Você também participa da Lady’s Comics, nascido na capital mineira e pioneiro em juntar mulheres do Brasil e do mundo em encontros e trocas de experiências sobre zines e quadrinhos. É possível perceber uma rede dessas produtoras de arte mais facilmente hoje?

Eu sou colaboradora da Lady’s Comics, publicando tirinhas no site oficial das meninas. É uma plataforma incrível porque gera conteúdo de mulheres quadrinistas e agrega pesquisadoras do tema, no Brasil e no mundo. Vamos ter o segundo encontro Lady’s Comics em julho com mulheres do Peru e da Argentina, por exemplo. Eu não sabia que tantas mulheres faziam quadrinhos, descobri pessoas incríveis. Na verdade, é preciso perceber que muitas mulheres faziam e não publicavam seus trabalhos. Hoje, a Lady’s Comics é um selo também, publica as meninas, é um incentivo para que seus desenhos saiam das gavetas.

Uma das grandes dificuldades da arte independente é escoar a produção, principalmente a artesanal, como é o caso dos zines. Como o Coletivo ZiNas lida com isso?

O zine surgiu no meio da ficção científica e muito através do movimento punk, claro. Ele vem de uma cultura marginalizada, de propositalmente não ser tão sofisticado. A vantagem é que hoje temos uma diversificação legal. Desde os mais bonitinhos, de capa dura, até os mais baratos, feitos de colagem simples. Muita gente tem certo preconceito ao olhar um zine mais básico. Mas eu gosto muito dessa ideia de manter o zine mais simples. Porque ele acaba sendo mais barato e mais acessível, difundindo mais as produções, principalmente nas feiras e pela internet, os dois principais canais.
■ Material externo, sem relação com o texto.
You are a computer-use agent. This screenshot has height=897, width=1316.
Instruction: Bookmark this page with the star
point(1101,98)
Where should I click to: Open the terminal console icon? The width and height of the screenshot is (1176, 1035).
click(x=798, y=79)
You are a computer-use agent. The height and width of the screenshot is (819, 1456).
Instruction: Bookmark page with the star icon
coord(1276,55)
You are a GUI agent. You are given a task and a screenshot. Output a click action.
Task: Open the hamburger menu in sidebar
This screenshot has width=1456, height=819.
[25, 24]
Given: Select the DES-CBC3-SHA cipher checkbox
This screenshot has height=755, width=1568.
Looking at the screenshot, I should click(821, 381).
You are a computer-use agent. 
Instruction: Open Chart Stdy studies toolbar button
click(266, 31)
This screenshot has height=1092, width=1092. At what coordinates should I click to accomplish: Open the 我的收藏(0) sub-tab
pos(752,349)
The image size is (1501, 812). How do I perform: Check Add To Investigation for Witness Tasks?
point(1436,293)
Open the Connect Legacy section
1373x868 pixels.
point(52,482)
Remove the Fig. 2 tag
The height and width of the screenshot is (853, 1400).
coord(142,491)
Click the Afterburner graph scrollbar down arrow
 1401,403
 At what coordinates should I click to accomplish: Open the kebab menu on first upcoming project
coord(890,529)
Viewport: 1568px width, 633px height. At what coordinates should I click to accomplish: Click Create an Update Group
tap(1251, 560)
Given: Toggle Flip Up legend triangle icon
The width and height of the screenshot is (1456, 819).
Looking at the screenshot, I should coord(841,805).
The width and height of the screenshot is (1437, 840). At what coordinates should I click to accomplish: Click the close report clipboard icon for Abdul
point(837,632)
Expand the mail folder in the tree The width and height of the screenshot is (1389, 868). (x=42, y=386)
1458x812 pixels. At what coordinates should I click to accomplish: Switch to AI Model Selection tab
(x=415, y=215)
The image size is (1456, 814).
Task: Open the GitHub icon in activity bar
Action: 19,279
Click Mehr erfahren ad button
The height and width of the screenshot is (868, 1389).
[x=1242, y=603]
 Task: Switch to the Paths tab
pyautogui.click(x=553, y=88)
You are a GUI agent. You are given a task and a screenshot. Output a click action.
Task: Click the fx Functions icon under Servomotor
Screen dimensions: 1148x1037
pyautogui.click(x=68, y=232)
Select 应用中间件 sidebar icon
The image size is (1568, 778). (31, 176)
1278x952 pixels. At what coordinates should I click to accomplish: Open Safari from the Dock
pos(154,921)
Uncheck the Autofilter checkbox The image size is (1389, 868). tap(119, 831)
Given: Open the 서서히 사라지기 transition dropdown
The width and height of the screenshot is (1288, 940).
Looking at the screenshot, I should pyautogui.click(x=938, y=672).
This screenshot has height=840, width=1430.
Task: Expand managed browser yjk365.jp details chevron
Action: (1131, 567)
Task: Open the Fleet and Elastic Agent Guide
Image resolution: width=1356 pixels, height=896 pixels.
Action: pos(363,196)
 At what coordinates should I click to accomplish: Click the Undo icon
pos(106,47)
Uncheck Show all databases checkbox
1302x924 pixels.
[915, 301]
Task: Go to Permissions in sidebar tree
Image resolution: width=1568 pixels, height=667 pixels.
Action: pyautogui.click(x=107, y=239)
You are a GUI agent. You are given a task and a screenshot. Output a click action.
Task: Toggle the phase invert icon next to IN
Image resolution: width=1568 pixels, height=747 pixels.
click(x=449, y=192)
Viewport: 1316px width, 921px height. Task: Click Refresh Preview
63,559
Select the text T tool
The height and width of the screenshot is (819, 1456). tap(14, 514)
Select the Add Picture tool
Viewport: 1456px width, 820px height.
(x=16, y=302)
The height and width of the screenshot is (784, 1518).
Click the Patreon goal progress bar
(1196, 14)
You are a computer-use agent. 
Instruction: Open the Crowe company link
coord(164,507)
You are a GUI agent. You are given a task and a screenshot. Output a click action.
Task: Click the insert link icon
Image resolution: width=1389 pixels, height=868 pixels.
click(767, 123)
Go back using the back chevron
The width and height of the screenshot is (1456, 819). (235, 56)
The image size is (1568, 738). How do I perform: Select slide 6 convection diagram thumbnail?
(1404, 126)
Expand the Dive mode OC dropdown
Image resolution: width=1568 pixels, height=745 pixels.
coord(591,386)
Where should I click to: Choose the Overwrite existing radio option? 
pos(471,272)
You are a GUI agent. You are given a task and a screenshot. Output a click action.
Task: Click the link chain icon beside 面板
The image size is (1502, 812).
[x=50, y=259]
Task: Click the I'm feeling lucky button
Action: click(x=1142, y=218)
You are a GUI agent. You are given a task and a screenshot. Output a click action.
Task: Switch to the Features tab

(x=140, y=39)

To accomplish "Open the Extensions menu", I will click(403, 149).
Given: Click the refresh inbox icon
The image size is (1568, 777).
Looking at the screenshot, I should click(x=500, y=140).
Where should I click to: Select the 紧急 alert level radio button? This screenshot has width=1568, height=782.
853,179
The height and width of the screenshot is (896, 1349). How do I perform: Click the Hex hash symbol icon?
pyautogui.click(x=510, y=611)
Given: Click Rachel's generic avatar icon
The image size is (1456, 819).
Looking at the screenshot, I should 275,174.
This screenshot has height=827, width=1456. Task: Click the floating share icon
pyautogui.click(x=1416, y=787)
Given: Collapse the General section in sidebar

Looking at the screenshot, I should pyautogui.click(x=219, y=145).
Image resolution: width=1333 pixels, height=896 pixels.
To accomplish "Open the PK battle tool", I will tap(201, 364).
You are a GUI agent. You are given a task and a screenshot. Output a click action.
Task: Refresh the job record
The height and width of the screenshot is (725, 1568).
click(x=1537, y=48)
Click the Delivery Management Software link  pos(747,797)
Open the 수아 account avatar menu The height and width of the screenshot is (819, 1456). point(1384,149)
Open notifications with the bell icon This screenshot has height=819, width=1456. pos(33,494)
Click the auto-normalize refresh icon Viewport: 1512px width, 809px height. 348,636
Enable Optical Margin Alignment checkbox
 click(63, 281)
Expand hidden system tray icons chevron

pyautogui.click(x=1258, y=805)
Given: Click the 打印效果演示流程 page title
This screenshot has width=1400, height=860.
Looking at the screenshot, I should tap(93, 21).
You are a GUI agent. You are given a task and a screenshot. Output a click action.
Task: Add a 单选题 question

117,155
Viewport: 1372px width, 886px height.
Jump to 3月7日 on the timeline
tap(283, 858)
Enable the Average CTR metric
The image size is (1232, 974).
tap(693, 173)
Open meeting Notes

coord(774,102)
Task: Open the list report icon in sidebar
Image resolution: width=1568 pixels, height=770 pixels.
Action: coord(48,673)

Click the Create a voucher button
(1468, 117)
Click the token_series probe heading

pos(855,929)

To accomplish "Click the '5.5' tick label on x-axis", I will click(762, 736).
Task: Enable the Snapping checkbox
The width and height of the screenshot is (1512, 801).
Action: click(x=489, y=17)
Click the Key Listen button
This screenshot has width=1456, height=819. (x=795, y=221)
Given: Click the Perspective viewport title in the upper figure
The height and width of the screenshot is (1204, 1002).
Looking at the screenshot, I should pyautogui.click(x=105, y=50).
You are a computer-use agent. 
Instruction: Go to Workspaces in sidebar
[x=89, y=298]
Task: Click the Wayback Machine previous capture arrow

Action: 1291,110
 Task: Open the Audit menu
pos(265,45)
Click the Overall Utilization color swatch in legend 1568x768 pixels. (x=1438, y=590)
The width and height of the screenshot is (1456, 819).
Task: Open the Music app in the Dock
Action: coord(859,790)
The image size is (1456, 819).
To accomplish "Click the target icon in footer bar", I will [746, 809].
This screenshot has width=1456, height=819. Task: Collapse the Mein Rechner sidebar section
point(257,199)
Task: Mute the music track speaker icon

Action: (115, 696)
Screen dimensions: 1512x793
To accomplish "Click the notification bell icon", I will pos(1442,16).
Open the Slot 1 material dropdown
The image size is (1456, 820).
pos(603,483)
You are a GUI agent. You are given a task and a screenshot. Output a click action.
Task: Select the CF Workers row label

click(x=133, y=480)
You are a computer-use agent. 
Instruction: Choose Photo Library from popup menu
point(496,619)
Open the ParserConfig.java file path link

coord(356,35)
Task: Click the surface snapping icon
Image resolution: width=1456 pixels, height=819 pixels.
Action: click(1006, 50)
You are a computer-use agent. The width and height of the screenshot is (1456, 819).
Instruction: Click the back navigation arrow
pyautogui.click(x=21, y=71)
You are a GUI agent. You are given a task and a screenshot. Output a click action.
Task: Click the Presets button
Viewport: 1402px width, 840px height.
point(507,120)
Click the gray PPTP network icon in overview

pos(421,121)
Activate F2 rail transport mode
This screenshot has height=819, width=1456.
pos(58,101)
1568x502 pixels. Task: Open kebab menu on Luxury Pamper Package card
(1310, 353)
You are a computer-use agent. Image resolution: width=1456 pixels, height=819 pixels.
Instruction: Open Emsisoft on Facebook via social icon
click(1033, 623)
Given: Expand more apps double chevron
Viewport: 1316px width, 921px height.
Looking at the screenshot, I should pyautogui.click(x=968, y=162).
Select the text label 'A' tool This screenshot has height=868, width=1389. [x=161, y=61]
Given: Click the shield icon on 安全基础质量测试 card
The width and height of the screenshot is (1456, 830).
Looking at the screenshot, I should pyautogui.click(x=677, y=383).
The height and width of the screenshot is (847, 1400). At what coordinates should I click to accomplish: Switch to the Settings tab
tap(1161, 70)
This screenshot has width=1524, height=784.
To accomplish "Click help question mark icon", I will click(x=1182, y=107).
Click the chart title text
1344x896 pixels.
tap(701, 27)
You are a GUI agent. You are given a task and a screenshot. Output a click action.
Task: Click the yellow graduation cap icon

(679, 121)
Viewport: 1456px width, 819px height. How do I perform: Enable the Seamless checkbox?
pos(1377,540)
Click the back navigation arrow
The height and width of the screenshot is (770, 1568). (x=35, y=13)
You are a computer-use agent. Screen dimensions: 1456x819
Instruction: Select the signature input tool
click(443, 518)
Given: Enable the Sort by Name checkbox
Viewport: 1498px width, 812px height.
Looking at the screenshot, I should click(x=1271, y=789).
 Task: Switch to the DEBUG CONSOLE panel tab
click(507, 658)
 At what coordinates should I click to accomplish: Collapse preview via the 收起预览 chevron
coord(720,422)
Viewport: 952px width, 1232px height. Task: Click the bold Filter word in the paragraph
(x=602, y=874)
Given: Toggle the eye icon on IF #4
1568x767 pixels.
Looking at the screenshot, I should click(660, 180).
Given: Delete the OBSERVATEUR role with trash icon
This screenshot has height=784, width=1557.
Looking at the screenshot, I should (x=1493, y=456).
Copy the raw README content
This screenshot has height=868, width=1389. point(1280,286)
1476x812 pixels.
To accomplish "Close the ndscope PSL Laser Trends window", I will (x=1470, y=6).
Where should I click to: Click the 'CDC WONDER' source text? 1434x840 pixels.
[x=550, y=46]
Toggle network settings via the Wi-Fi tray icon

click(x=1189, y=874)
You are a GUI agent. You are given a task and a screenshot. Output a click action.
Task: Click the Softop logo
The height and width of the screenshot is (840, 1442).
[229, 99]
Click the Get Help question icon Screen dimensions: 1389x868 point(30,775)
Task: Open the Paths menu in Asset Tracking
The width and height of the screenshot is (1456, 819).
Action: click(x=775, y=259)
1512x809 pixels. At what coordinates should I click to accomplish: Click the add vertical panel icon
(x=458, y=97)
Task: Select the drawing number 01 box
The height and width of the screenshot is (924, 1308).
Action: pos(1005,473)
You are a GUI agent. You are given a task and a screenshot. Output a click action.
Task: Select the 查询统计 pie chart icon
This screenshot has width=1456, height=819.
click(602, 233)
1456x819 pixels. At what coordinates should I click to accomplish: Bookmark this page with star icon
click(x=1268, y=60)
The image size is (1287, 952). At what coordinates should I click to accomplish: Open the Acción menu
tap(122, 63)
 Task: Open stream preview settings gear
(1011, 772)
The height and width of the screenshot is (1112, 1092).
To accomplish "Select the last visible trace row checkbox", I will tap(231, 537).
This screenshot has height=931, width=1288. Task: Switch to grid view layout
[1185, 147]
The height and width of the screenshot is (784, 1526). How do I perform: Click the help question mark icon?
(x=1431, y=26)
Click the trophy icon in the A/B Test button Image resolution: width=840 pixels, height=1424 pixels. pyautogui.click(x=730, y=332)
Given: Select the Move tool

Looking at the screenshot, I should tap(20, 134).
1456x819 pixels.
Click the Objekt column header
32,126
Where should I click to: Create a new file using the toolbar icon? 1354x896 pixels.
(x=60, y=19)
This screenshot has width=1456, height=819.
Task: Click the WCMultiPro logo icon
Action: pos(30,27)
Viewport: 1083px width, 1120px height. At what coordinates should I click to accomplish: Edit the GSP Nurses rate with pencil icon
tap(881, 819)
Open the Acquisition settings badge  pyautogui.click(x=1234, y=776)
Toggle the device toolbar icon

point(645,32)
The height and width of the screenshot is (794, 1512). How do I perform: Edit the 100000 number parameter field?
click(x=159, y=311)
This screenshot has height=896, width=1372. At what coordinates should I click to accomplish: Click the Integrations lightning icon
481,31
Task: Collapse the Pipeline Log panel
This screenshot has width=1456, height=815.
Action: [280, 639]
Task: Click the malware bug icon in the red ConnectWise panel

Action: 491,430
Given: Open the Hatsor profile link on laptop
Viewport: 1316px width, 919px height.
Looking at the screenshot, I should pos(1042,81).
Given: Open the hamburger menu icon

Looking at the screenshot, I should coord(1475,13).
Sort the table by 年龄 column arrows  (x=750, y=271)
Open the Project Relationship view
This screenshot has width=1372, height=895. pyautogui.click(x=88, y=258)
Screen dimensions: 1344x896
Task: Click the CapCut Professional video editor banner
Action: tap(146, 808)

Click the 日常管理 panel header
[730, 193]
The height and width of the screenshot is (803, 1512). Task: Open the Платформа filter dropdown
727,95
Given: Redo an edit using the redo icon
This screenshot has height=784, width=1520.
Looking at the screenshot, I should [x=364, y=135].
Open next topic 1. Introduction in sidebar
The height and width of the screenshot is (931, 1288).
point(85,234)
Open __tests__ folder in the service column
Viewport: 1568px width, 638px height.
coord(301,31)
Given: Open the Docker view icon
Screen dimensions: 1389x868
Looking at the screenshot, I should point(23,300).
O machismo, não só nas HQs de super-heróis, ainda é um problema sério para mulheres que começaram a ocupar um lugar com maioria histórica masculina?

Estamos em uma época em que não aceitamos mais não sermos representadas. Recentemente, a Marvel lançou a Miss Marvel, uma muçulmana. Queremos ver diversidade mesmo, personagens reais. A Marvel e a DC foram pressionadas na internet, tiveram que mudar condutas. Nós estamos evoluindo, temos que falar dessas questões. E somos uma geração que não vai ficar calada, não. A gente quer se ver ali, que nossa voz seja escutada, nossas diferenças reparadas, esse é o caminho.